Individual radiological monitoring of workers under ionizing radiation is a regulatory requirement of a radiological protection program [1] that respects the optimization principle [2] [3] . Since 1999, the National Laboratory for Public Health (LNSP), created by decree n˚ 91-605 of October 09, 1991, through its Subdivision of Protection against Ionizing Radiation (SDPRI), monitors workers’ radiation exposure in Ivory Coast [4] using the thermoluminescence technique. The new Harshaw 6600 Plus model dosimetry system offered in 2014 by the International Atomic Energy Agency (IAEA) is based on the phenomenon of thermoluminescence. For accredited dosimetry laboratories, ISO/IEC 17025: 2005 [5] (E) requires an acceptance procedure for any new equipment. Considering that, the creation of the new regulatory authority for radiation protection and nuclear safety (ARSN) through the IVC 6012 project entitled “Establishment of a Secondary Calibration Laboratory and Quality Management” has decided to work according to a quality management approach taking into account the evaluation of the performance of its measurement system [6] . Before the creation of the Laboratory Calibration Calibration and its assessment, this present work carried out under different conditions of irradiation, through dosimetric tests such as the inhomogeneity of the sensitivity of the TLD, the repeatability and the reproducibility, the linearity, energy dependence, angular dependence and fading, involves a quality approach to check the dosimetric performance of TLD-100 as announced by the manufacturer. The sources of erroneous estimation in the evaluation of the measurement of the Hp (10) doses and the deviations of the operating parameters of the reader [7] have been exploited to evaluate the overall uncertainty of the TLD system for the surveillance of people exposed to ionizing radiation in Côte d’Ivoire.

2. Materials and Methods

The Harshaw 6600 Plus dosimetry system developed and produced by Thermo Fisher Scientific (TFS) is composed of thermoluminescent dosimeters (TLDs) in LiF: Mg, Ti, and a reader.

2.1. Materials

2.1.1. Description of TLD-100 Samples

The dosimeter consists of four chips LiF: Mg, Ti mounted in Teflon on an aluminum card and placed in a plastic holder. The carrier contains a unique filter for each copper, acrylonitrile-butadiene-styrene, Mylar and tin chip. These chips have the property of storing energy received during irradiation and returning it after heating in the form of light. Two of these pellets of size 3.2 * 3.2 * 0.38 mm^{3} and 3.2 * 3.2 * 0.15 mm^{3} in the plate make it possible to evaluate respectively equivalent doses at the level of the skin Hp (0.07) and at the level of the body Hp (10). Each card has a separate number associated with a barcode allowing for faster backup during playback.
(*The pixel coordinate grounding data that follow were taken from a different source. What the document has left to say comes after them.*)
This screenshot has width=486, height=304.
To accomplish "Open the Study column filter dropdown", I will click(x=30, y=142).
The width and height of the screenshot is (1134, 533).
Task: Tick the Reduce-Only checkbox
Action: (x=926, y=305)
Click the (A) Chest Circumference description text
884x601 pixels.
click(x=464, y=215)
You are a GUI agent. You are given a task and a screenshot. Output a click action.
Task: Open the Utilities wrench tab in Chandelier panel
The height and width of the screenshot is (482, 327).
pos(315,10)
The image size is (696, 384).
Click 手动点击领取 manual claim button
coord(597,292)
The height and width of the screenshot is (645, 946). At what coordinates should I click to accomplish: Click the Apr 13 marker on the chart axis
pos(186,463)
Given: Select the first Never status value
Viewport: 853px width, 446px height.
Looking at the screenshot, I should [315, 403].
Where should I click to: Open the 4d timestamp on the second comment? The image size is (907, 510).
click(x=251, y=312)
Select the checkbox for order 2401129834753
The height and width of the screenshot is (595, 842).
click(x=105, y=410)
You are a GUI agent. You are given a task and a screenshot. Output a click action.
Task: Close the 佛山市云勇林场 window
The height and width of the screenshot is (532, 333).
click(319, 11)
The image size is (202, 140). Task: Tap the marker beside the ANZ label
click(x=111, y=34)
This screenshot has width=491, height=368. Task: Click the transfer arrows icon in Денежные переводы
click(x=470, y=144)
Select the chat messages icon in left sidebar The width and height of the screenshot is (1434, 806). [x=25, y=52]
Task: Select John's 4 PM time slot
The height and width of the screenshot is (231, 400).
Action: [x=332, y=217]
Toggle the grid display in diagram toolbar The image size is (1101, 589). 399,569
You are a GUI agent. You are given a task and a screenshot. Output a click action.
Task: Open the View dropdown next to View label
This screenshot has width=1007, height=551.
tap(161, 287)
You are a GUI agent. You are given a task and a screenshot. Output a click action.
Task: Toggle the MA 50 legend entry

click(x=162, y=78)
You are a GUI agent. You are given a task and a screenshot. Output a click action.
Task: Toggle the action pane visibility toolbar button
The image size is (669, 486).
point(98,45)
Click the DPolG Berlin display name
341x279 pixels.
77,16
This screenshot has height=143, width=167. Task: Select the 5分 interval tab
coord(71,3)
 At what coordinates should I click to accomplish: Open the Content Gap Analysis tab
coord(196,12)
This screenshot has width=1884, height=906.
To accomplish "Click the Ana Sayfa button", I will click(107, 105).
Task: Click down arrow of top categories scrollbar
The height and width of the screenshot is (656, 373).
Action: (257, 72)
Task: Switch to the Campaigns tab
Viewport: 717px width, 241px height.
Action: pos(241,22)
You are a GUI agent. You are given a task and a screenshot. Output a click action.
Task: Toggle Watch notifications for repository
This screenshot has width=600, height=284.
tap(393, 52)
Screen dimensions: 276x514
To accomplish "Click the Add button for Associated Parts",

2.1.2. Description of the Reader

The reader of Figure 1 is composed of electronic circuits. During the reading, periodic checks of the intensity of the internal source, the reference light (RL) and the noise of the two photomultiplier tubes (PMT) are done at the beginning and at the end of each new dosimeter group. the procedure used to read the cards is to select the heating parameter using the Winrem analysis software. The heating profile is a preheat to 50˚C and a linear heating rate of 25˚C/sec up to 300˚C, for a total time of 13.3 seconds.

2.2. Methods

2.2.1. Performance Ratings Dosimetry TLD-100

The reader is calibrated in physical unit (mSv) by irradiating the dosimeters “gold” of calibrations at the Secondary Laboratory of Dosimetry Calibration (LSED) of the Nuclear Research Center of Algiers (CRNA, Algeria), compared to Hp (10) and Hp (0.07). The reader calibration factor (RCF) and the factors that correct the different sensitivities of the dosimeters (ECC) have been determined. We collected data from the CCT database. Then, in Figure 2, we drawn the frequency curve of the cards of each operational quantity Hp (10) and Hp (0.07) in positions (ii) and (iii) of the various pellets as a function of the individual ECCs in order to determine the average of the distribution and the proportion of cards that presents a recurrent ECC.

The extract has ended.